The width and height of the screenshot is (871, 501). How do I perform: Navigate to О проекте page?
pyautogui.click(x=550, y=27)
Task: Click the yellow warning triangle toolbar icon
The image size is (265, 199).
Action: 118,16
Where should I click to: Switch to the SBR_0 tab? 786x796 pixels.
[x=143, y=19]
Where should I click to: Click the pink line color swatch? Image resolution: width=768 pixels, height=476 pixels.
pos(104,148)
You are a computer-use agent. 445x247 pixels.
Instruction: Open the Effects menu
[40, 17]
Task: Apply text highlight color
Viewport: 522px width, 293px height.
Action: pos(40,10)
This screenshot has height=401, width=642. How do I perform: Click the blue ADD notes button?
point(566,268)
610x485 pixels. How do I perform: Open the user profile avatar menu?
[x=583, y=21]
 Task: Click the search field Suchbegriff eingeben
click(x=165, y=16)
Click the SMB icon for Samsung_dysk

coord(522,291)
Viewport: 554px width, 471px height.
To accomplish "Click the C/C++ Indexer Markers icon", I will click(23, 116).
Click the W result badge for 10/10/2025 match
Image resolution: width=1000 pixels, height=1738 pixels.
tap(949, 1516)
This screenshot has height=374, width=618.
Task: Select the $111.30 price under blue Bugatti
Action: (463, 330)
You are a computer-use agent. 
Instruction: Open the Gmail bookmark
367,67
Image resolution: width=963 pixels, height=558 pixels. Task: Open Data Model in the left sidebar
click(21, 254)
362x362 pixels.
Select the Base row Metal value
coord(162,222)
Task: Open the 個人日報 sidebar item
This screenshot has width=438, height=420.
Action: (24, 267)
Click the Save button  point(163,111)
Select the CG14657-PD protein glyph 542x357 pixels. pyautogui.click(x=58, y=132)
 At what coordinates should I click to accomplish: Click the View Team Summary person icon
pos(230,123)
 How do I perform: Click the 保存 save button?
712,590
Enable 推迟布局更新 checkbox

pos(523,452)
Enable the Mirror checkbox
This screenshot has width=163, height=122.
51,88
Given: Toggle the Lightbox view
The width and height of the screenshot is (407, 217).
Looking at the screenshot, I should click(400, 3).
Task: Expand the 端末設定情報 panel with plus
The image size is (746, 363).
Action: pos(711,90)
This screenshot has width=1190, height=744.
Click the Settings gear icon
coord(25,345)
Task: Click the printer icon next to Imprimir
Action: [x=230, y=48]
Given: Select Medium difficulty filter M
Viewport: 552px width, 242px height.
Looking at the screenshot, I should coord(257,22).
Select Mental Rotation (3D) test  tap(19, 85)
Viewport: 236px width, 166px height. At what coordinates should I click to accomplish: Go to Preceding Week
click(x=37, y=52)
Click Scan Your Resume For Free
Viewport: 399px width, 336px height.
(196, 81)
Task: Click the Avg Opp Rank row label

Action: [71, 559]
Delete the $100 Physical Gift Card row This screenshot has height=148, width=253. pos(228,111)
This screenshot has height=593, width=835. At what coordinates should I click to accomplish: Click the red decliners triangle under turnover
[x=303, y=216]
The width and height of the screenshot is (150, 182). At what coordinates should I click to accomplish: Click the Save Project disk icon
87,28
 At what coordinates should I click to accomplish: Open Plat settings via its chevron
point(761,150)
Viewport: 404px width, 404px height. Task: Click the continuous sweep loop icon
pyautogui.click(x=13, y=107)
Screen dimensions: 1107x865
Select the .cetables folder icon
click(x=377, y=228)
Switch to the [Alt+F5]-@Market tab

***

→ **WHAT THE TASK REQUIRES**
The answer must be every line of the data that holds the word "computer".

→ **RESPONSE TO THIS TASK**
You are a computer-use agent. 445x247 pixels.
You are a computer-use agent. 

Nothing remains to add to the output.